━━━━━ TEXT EXCERPT

Hey all,
About 20 minutes ago, all servers on the network crashed, the incident has been resolved now, and I'm going to do my best to explain what went wrong.
We noticed the disk usage of our main dedicated server getting extremely high (93%), so I was clearing out some old logs and database backups we didn't need anymore. Since some of our server-specific databases like block logs use flat files, the process of clearing them only partially is a lot harder than clearing them entirely.
First you need to loop over and parse every single entry in the database, which is quite a lengthy task on it's own, you then need to decide if the entry is worth keeping or throwing away. Before I continue, I want to say that I'm not certain this is the root cause of the issue, but it seems like the most probable contributing factor. Our main dedicated server has 128GB RAM, which is a lot, but we also have a lot of systems privately and publicly, and servers to run, so it adds up quickly. The specific database I was clearing out was 131GB of flat file storage. What I believe happened is that the process of iterating the database caused our memory to overflow into swap memory, and since the system disk usage was already so high (93%), it filled the rest of that up with temp memory for the operation, which caused our main databases and systems to crash with out of disk space errors.
We will hopefully soon be getting a third dedicated server to distribute some of our server load to, to prevent instances like this happening again in the future.
The server is back in full working condition now.
Happy Playing!
Thanks,
BattleDash

━━━━━━━━━━

ACTIONS TO TAKE:
1. In the server crash post, how much RAM does the main dedicated server have?
2. Copy the entries word for word, starting at the very first line of the entries and ending at the line that contains "pyautogui.click(x=877, y=25)", with both of those lines included.
The forum post and the entries after it come from unrelated sources.

━━━━━ PROVIDED ENTRIES

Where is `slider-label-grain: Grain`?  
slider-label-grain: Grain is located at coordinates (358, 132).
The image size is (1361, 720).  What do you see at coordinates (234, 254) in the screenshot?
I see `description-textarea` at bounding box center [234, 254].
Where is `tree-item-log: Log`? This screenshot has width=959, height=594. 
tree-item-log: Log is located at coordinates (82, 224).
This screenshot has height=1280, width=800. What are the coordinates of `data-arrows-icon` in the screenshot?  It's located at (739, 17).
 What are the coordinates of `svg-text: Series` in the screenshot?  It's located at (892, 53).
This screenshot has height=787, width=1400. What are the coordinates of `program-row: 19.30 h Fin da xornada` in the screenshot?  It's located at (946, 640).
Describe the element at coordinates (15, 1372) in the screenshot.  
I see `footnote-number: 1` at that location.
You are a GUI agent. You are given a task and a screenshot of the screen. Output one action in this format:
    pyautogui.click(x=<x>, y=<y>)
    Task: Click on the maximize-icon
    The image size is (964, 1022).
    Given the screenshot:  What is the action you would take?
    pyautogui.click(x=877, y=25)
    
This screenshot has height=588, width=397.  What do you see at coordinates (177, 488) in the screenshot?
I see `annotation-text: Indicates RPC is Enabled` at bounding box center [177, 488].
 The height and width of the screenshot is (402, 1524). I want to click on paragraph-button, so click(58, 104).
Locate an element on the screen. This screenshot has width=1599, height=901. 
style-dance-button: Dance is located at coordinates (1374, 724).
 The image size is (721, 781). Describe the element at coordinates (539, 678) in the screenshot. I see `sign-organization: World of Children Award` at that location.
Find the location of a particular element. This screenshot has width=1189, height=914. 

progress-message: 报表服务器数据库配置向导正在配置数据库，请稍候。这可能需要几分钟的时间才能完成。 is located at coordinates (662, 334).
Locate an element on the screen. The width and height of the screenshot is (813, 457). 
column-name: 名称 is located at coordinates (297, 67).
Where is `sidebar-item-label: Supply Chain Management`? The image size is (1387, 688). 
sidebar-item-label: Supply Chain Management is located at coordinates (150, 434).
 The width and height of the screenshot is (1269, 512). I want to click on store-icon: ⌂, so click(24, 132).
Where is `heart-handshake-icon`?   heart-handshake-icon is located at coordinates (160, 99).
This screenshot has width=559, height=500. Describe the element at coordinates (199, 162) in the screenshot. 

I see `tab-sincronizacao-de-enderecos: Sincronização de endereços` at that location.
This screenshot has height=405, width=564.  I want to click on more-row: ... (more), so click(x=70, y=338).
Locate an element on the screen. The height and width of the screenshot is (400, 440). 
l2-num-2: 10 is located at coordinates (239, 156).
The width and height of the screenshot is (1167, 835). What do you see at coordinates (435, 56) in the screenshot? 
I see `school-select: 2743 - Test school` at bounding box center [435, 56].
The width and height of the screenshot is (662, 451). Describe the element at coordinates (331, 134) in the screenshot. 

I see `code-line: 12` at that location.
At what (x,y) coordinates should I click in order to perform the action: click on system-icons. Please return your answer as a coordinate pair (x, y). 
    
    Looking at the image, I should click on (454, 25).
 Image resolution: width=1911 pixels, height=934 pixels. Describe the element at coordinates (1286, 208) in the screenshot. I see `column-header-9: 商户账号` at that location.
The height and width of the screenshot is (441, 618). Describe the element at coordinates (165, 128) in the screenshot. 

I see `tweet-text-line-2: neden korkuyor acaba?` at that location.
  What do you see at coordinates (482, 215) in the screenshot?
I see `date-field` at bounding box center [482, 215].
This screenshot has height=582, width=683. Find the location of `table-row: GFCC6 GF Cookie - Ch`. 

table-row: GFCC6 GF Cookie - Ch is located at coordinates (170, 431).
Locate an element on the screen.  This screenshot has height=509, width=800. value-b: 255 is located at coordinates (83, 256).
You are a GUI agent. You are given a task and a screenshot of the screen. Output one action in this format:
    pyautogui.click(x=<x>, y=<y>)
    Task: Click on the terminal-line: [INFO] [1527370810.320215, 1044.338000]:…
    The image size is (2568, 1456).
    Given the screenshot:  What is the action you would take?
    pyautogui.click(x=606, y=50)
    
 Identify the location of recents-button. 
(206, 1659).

━━━━━━━━━━

TASK-BY-TASK ANSWERS:
1. 128GB

2.
Where is `slider-label-grain: Grain`?  
slider-label-grain: Grain is located at coordinates (358, 132).
The image size is (1361, 720).  What do you see at coordinates (234, 254) in the screenshot?
I see `description-textarea` at bounding box center [234, 254].
Where is `tree-item-log: Log`? This screenshot has width=959, height=594. 
tree-item-log: Log is located at coordinates (82, 224).
This screenshot has height=1280, width=800. What are the coordinates of `data-arrows-icon` in the screenshot?  It's located at (739, 17).
 What are the coordinates of `svg-text: Series` in the screenshot?  It's located at (892, 53).
This screenshot has height=787, width=1400. What are the coordinates of `program-row: 19.30 h Fin da xornada` in the screenshot?  It's located at (946, 640).
Describe the element at coordinates (15, 1372) in the screenshot.  
I see `footnote-number: 1` at that location.
You are a GUI agent. You are given a task and a screenshot of the screen. Output one action in this format:
    pyautogui.click(x=<x>, y=<y>)
    Task: Click on the maximize-icon
    The image size is (964, 1022).
    Given the screenshot:  What is the action you would take?
    pyautogui.click(x=877, y=25)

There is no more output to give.